La cinquième colonne

« L'un des plus grands problèmes auxquels les organisations sont confrontées est de savoir comment fournir des garanties significatives sur leurs programmes de cybersécurité aux parties prenantes internes et externes, en particulier aux autorités de réglementation. Le cadre de cybersécurité du NIST permet aux organisations de communiquer sur la manière dont elles atteignent des objectifs de cybersécurité spécifiques d'une manière standardisée », a déclaré Robert Booker, directeur de la stratégie de HITRUST.

« Une exécution plus cohérente des performances de toutes les entreprises par rapport aux objectifs de cybersécurité du cadre de cybersécurité du NIST améliorera la position globale du secteur des soins de santé dans son ensemble », a déclaré Robert Booker. Selon lui, « l'état d'avancement de l'adoption du cadre est encore très perfectible. Les plus grandes lacunes en matière d'adoption concernent les petites et moyennes entités, mais, hélas, pas que ».

Outre la nouvelle boîte à outils du cadre de cybersécurité du NIST, le Conseil de coordination du secteur de la santé et le ministère de la Santé et des Services sociaux sont également sur le point de terminer la mise à jour d'une publication commune de 2019, intitulée Health Industry Cybersecurity Practices (Pratiques de cybersécurité dans l'industrie de la santé).

« Je ne sais pas ce que le gouvernement peut décider au sujet des mandats proposés, mais l'industrie soutient certainement le NIST et le HICP », a déclaré Greg Garcia, directeur exécutif du groupe de travail sur la cybersécurité du HSCC.

Ici c’est « locacyber » et parfois même « locacybébert »
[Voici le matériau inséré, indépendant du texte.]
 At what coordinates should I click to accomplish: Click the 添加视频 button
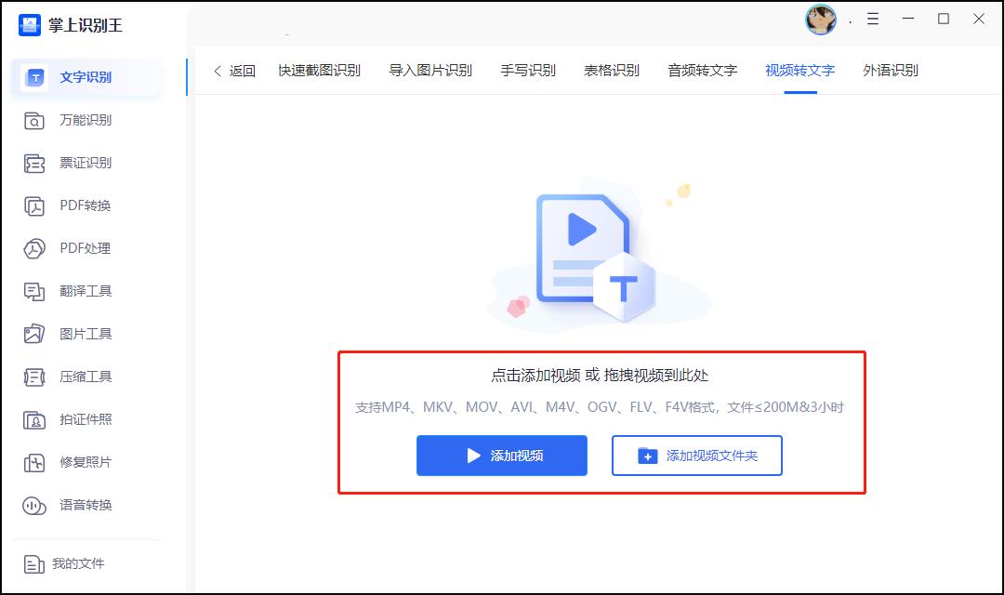(x=501, y=456)
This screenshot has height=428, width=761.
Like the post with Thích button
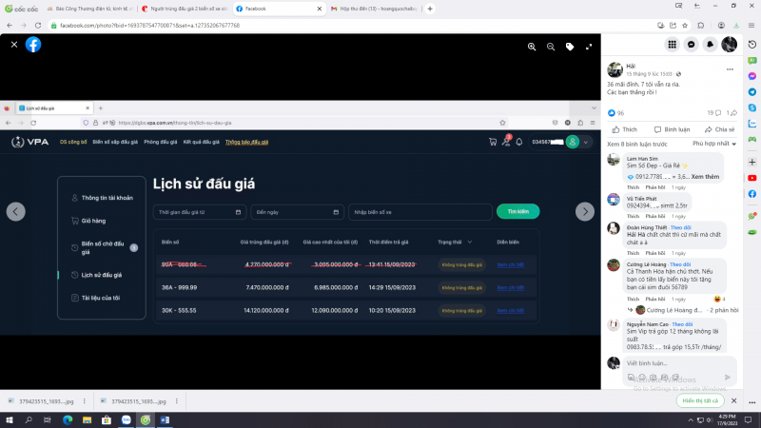click(x=625, y=129)
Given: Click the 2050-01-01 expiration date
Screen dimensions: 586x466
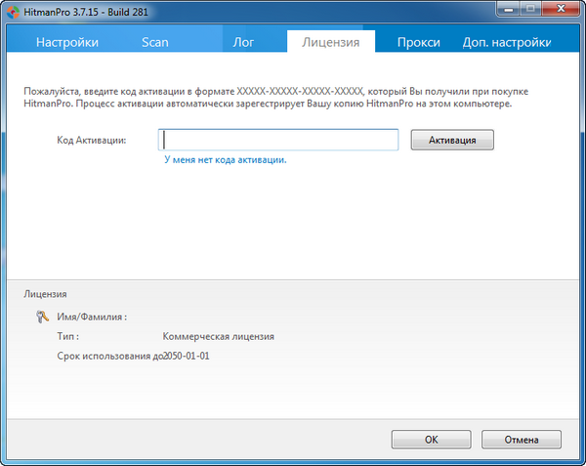Looking at the screenshot, I should tap(187, 356).
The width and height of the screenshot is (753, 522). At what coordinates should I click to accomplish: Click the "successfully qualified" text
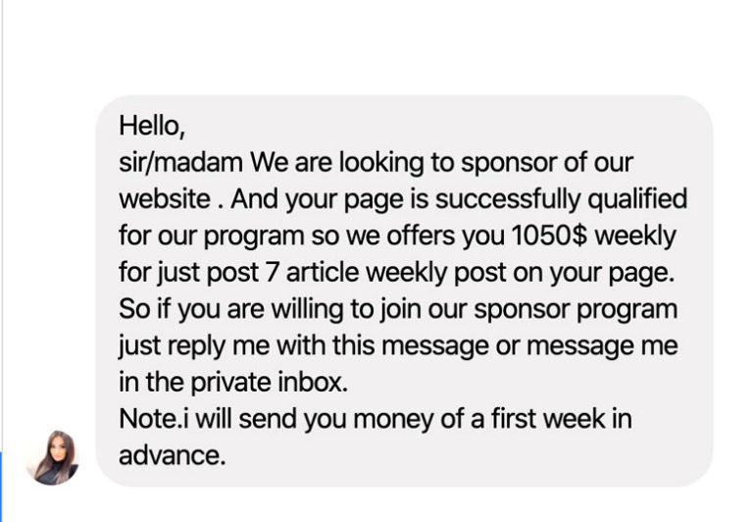pyautogui.click(x=561, y=199)
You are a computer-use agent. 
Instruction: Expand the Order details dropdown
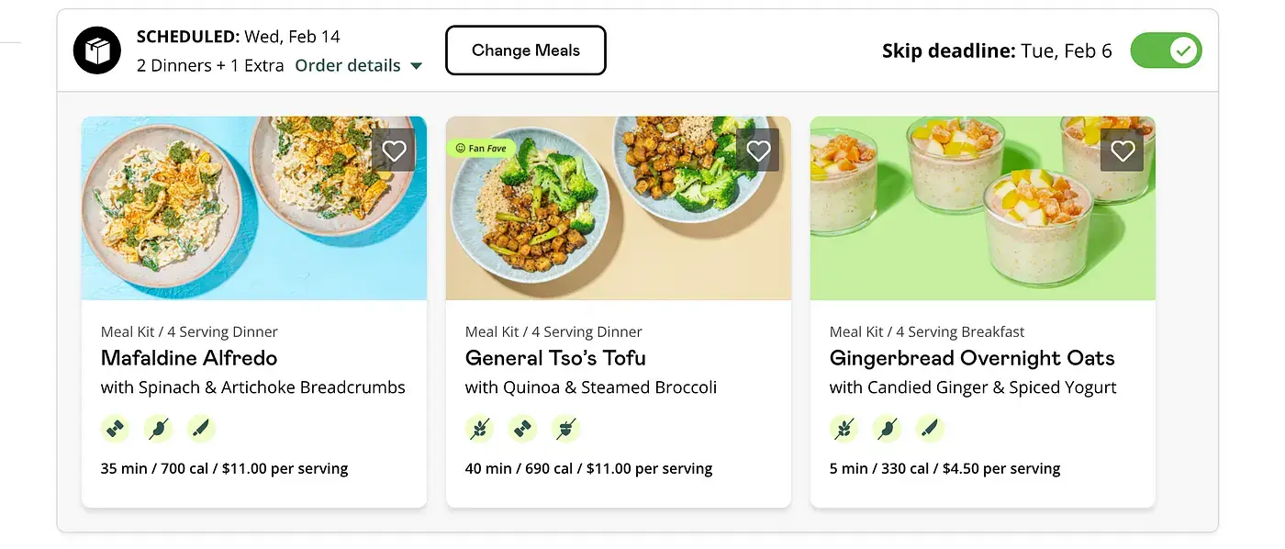[358, 65]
Si on lit bien entre les lignes, on percevra qu’on se dirige vers une obligation métrique comparative de l’état de fragilité des infrastructures qui corrobore l’orientation française et européenne vers le « cyberscoring » et la loi éponyme (député Latombe et sénateur Lafon) qui entrera dans le cadre législatif au 1er octobre 2023. Déjà les assureurs (Coface, Sham, etc.), les commissaires aux comptes, les banquiers, l’Etat (Banque de France) ont adopté ce genre d’audits de contrôle par mesure de notation. Pour la santé, ce n’est qu’une question de temps. Les assureurs se frottent les mains. Mais peut-être est-ce le seul chemin pour arrêter de parler et, enfin, de faire ? L’intérêt de la démarche juridique américaine consiste dans l’unicité du chemin et de la trajectoire. L’Etat fédéral et ses agences se sont rangées sous une seule et même bannière. On peut la critiquer mais au moins elle est coordonnée, elle débouche sur le déclenchement de pénalités lourdes effectives. On peut sourciller à propos des motivations sous-jacentes, mais au moins le mensonge et le faux-semblant mettent en grave danger ceux qui les pratiquent. « I Trust But I Check » est le « livemotive ». En France c’est plutôt « Aie trust and Aie do not check, Aie, Aie, Aie ». Comme disait Philippe Cirre, ex numéro 2 et discret responsable adjoint de la Délégation à la sécurité des systèmes d’information en santé du ministère de la Santé, « il ne faut pas être trop ambitieux ». On comprend pourquoi ses troupes se débandaient.

C’est bien connu « pour vouloir il faut pouvoir mais pour pouvoir il faut savoir ». La logique est irréfutable. C’est d’autant plus désespérant quand on documente chaque jour que ceux qui veulent affronter la vérité et remédier aux points de faiblesse ne sont pas légion (Analyse OSSINT des surfaces d’attaques). Que serait-ce si nous n’étions pas les meilleurs et les plus valeureux. Nous laisserons la conclusion au journal Le Monde qui titrait récemment : « Dans une forêt de chênes aussi grands que brillants il est normal qu’ils poussent des glands ». Mais ce doit être une réflexion de perroquet approximatif un peu « Neuneu » ou « l’archétype d’une buse » (Luc Ferry, LCI, 5 mars 2023). Allez les gars on retourne au charbon, on a des patients à respecter et des ressources publiques à gérer.